Non l’aveva mai amato in vita Giorgio Napolitano, per usare un eufemismo. E non ha cambiato idea di una virgola neppure all’indomani della sua morte. Il direttore de il Fatto Quotidiano Marco Travaglio rompe le righe nei giorni degli omaggi postumi al capo dello Stato che accettò (per primo) il bis ripercorrendo in un lungo editoriale la sua carriera politica, nel corso della quale – sostiene il polemista – Napolitano ha ricoperto tutti i ruoli più importanti della vita pubblica italiana «senza mai azzeccarne una». Una rapida disamina. «Fascista fino alla Liberazione e poi comunista, nel 1956 esalta l’Armata Rossa che soffoca nel sangue la rivolta di Budapest». Anni più tardi, siamo ancora in piena epoca Pci, «partecipa all’espulsione dei dissidenti del Manifesto, critici sull’invasione della Cecoslovacchia. Poi diventa il “comunista preferito” di Kissinger, ma anche della Fininvest. Capo della destra Pci (i “miglioristi”, detti “piglioristi” per le loro arti prensili), fa la guerra a Berlinguer che osa porre la “questione morale” e chiamare Craxi col suo nome: “gangster”». Per Travaglio, è cosa nota, Napolitano ha costituito l’essenza della difesa a priori dei poteri forti contro la varie minacce di scossoni all’ordine costituito. E così la presidenza della Camera, guidata dal 1992 al ’94, fa rima per il direttore del Fatto con il «fiancheggiamento dell’assalto degli impuniti a Mani Pulite» (per aver letto in Aula la lettera del socialista Moroni, suicidatosi perché coinvolto in Tangentopoli). Il primo mandato al Quirinale, invece, con la guerra dichiarata «a tutti i magistrati che indagano sul potere: Woodcock, De Magistris, Robledo, Forleo e i pm di Palermo che hanno scoperto la trattativa Stato-mafia, trascinati alla Consulta perchè intercettando Mancino si sono imbattuti nella sua sacra Voce» (la sua, quanto alla trattativa invece la Cassazione smontò con sentenza definitiva nel 2021 quel teorema assolvendo per non aver commesso il fatto i principali imputati).

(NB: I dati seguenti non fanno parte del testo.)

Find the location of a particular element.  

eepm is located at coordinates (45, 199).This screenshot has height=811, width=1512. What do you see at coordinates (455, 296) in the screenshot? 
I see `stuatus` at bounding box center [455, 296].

La protezione (a tempo) di Berlusconi e i consigli al veleno a Renzi

Imperdonabili, per Travaglio, anche le troppe strizzate d’occhio di Napolitano a Berlusconi: le larghe intese del centrosinistra con lo storico avversario erano per il giornalista una delle sue missioni fondamentali dal Colle. «Al terzo governo B. la dà sempre vinta, firmando tutte le leggi vergogna (tranne il decreto Englaro). E quando il Caimano ne fa una giusta opponendosi all’attacco Nato in Libia, lo costringe a intrupparsi». Si arriva così, nella ricostruzione del Fatto, alla svolta del 2011, l’insediamento del governo-Monti: Napolitano si decide a scaricare Berlusconi “quando lo salva pure dalla sfiducia dei finiani, rinviandola di due mesi e dandogli tempo di comprare i “responsabili”. Lo scaricherà «solo quando lo farà l’establishment nazionale e internazionale», mentre opera attivamente per «scavare trincee contro i 5Stelle che minacciano l’Ancien Régime di cui è santo patrono e imbalsamatore. Va bene ‘sta democrazia; ma, se il popolo non obbedisce, si abolisce il popolo». Dopo il successo del 5 Stelle alle elezioni del 2013, pur di sbarrare la strada a quei potenziali presidenti che «rispetterebbero gli elettori benedicendo un governo di cambiamento M5S-Pd-Sel, briga per il bis». Una volta ottenuto il quale, «crea in laboratorio il governo Letta con i partiti che han perso le elezioni per tener fuori chi le ha vinte». L’ultimo capolavoro di Napolitano, per Travaglio, è la bruciatura in serie di leader del suo partito di riferimento, il Pd: dopo Walter Veltroni, la “vittima collaterale” dei suoi consigli è per il direttore del Fatto Matteo Renzi. Sarebbe stato proprio Napolitano, infatti, a «imporgli la sua vera fissazione: la riforma costituzionale per verticalizzare vieppiù il potere, come chiedono i poteri finanziari italiani e internazionali». L’inizio della fine, se non altro della stagione dei grandi successi politici, per Renzi. Forse di questo almeno Travaglio sarà grato al fu capo dello Stato?